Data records
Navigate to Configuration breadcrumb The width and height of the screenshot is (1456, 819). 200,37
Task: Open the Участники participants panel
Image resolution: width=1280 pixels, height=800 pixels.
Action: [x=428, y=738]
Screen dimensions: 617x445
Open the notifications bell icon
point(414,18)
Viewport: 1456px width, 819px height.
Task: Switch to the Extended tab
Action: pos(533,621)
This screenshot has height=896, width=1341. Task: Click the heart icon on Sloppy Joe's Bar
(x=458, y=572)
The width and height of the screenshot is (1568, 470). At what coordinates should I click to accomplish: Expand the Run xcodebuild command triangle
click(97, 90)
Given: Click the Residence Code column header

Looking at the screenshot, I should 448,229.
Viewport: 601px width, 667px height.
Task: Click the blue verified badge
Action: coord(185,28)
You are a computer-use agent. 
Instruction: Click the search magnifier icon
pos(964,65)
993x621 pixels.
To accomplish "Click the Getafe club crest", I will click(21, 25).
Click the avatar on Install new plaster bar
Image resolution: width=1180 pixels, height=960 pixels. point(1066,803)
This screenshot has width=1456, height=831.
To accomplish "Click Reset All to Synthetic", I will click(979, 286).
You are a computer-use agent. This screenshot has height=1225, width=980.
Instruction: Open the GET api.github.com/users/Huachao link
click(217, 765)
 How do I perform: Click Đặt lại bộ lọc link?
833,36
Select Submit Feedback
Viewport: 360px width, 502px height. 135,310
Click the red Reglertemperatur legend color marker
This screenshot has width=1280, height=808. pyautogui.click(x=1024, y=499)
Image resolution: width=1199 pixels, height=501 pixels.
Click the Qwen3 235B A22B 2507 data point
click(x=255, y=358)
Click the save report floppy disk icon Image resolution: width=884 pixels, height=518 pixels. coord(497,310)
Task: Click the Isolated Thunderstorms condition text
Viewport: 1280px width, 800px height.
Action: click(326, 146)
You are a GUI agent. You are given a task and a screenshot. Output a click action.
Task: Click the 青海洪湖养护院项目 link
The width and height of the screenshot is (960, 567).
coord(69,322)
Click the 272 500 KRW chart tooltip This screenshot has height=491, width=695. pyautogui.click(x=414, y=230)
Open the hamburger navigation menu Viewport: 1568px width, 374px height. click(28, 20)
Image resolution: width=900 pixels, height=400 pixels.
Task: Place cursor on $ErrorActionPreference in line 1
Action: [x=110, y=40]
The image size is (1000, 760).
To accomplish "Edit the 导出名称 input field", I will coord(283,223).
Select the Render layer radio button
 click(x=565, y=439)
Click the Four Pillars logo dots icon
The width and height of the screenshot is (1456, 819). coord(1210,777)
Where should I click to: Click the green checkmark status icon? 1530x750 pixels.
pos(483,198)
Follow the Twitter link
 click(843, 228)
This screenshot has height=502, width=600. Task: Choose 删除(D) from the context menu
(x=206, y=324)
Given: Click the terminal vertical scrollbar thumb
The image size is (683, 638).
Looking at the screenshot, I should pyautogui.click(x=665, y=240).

[Work to complete]
Every record above is to be given again precisely.

[Answer below]
Navigate to Configuration breadcrumb The width and height of the screenshot is (1456, 819). 200,37
Task: Open the Участники participants panel
Image resolution: width=1280 pixels, height=800 pixels.
Action: [x=428, y=738]
Screen dimensions: 617x445
Open the notifications bell icon
point(414,18)
Viewport: 1456px width, 819px height.
Task: Switch to the Extended tab
Action: pos(533,621)
This screenshot has height=896, width=1341. Task: Click the heart icon on Sloppy Joe's Bar
(x=458, y=572)
The width and height of the screenshot is (1568, 470). At what coordinates should I click to accomplish: Expand the Run xcodebuild command triangle
click(97, 90)
Given: Click the Residence Code column header

Looking at the screenshot, I should 448,229.
Viewport: 601px width, 667px height.
Task: Click the blue verified badge
Action: coord(185,28)
You are a computer-use agent. 
Instruction: Click the search magnifier icon
pos(964,65)
993x621 pixels.
To accomplish "Click the Getafe club crest", I will click(21, 25).
Click the avatar on Install new plaster bar
Image resolution: width=1180 pixels, height=960 pixels. point(1066,803)
This screenshot has width=1456, height=831.
To accomplish "Click Reset All to Synthetic", I will click(979, 286).
You are a computer-use agent. This screenshot has height=1225, width=980.
Instruction: Open the GET api.github.com/users/Huachao link
click(217, 765)
 How do I perform: Click Đặt lại bộ lọc link?
833,36
Select Submit Feedback
Viewport: 360px width, 502px height. 135,310
Click the red Reglertemperatur legend color marker
This screenshot has width=1280, height=808. pyautogui.click(x=1024, y=499)
Image resolution: width=1199 pixels, height=501 pixels.
Click the Qwen3 235B A22B 2507 data point
click(x=255, y=358)
Click the save report floppy disk icon Image resolution: width=884 pixels, height=518 pixels. coord(497,310)
Task: Click the Isolated Thunderstorms condition text
Viewport: 1280px width, 800px height.
Action: click(326, 146)
You are a GUI agent. You are given a task and a screenshot. Output a click action.
Task: Click the 青海洪湖养护院项目 link
The width and height of the screenshot is (960, 567).
coord(69,322)
Click the 272 500 KRW chart tooltip This screenshot has height=491, width=695. pyautogui.click(x=414, y=230)
Open the hamburger navigation menu Viewport: 1568px width, 374px height. click(28, 20)
Image resolution: width=900 pixels, height=400 pixels.
Task: Place cursor on $ErrorActionPreference in line 1
Action: [x=110, y=40]
The image size is (1000, 760).
To accomplish "Edit the 导出名称 input field", I will coord(283,223).
Select the Render layer radio button
 click(x=565, y=439)
Click the Four Pillars logo dots icon
The width and height of the screenshot is (1456, 819). coord(1210,777)
Where should I click to: Click the green checkmark status icon? 1530x750 pixels.
pos(483,198)
Follow the Twitter link
 click(843, 228)
This screenshot has height=502, width=600. Task: Choose 删除(D) from the context menu
(x=206, y=324)
Given: Click the terminal vertical scrollbar thumb
The image size is (683, 638).
Looking at the screenshot, I should pyautogui.click(x=665, y=240).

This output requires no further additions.